>> BEGIN

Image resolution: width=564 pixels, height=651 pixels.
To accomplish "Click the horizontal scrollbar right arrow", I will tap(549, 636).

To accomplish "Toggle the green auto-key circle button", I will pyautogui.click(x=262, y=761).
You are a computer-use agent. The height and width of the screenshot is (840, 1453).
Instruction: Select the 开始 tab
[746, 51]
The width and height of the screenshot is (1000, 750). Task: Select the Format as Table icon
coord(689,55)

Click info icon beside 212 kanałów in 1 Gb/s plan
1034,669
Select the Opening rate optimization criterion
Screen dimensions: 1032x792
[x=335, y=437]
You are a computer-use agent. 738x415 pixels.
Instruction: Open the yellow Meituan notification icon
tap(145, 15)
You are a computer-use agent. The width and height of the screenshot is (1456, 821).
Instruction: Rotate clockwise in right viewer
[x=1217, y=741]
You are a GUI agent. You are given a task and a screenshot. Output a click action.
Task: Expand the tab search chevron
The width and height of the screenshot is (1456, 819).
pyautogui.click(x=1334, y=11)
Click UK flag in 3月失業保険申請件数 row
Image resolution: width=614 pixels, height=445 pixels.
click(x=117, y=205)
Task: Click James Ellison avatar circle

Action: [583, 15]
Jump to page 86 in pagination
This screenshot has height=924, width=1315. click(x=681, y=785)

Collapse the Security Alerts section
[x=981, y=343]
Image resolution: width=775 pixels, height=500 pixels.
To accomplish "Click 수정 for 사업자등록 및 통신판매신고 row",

>> END

WHAT IS EXPECTED: Reproduce the lines above exactly as they appear.

ANSWER TO THIS PROBLEM:
Image resolution: width=564 pixels, height=651 pixels.
To accomplish "Click the horizontal scrollbar right arrow", I will tap(549, 636).

To accomplish "Toggle the green auto-key circle button", I will pyautogui.click(x=262, y=761).
You are a computer-use agent. The height and width of the screenshot is (840, 1453).
Instruction: Select the 开始 tab
[746, 51]
The width and height of the screenshot is (1000, 750). Task: Select the Format as Table icon
coord(689,55)

Click info icon beside 212 kanałów in 1 Gb/s plan
1034,669
Select the Opening rate optimization criterion
Screen dimensions: 1032x792
[x=335, y=437]
You are a computer-use agent. 738x415 pixels.
Instruction: Open the yellow Meituan notification icon
tap(145, 15)
You are a computer-use agent. The width and height of the screenshot is (1456, 821).
Instruction: Rotate clockwise in right viewer
[x=1217, y=741]
You are a GUI agent. You are given a task and a screenshot. Output a click action.
Task: Expand the tab search chevron
The width and height of the screenshot is (1456, 819).
pyautogui.click(x=1334, y=11)
Click UK flag in 3月失業保険申請件数 row
Image resolution: width=614 pixels, height=445 pixels.
click(x=117, y=205)
Task: Click James Ellison avatar circle

Action: [583, 15]
Jump to page 86 in pagination
This screenshot has height=924, width=1315. click(x=681, y=785)

Collapse the Security Alerts section
[x=981, y=343]
Image resolution: width=775 pixels, height=500 pixels.
To accomplish "Click 수정 for 사업자등록 및 통신판매신고 row",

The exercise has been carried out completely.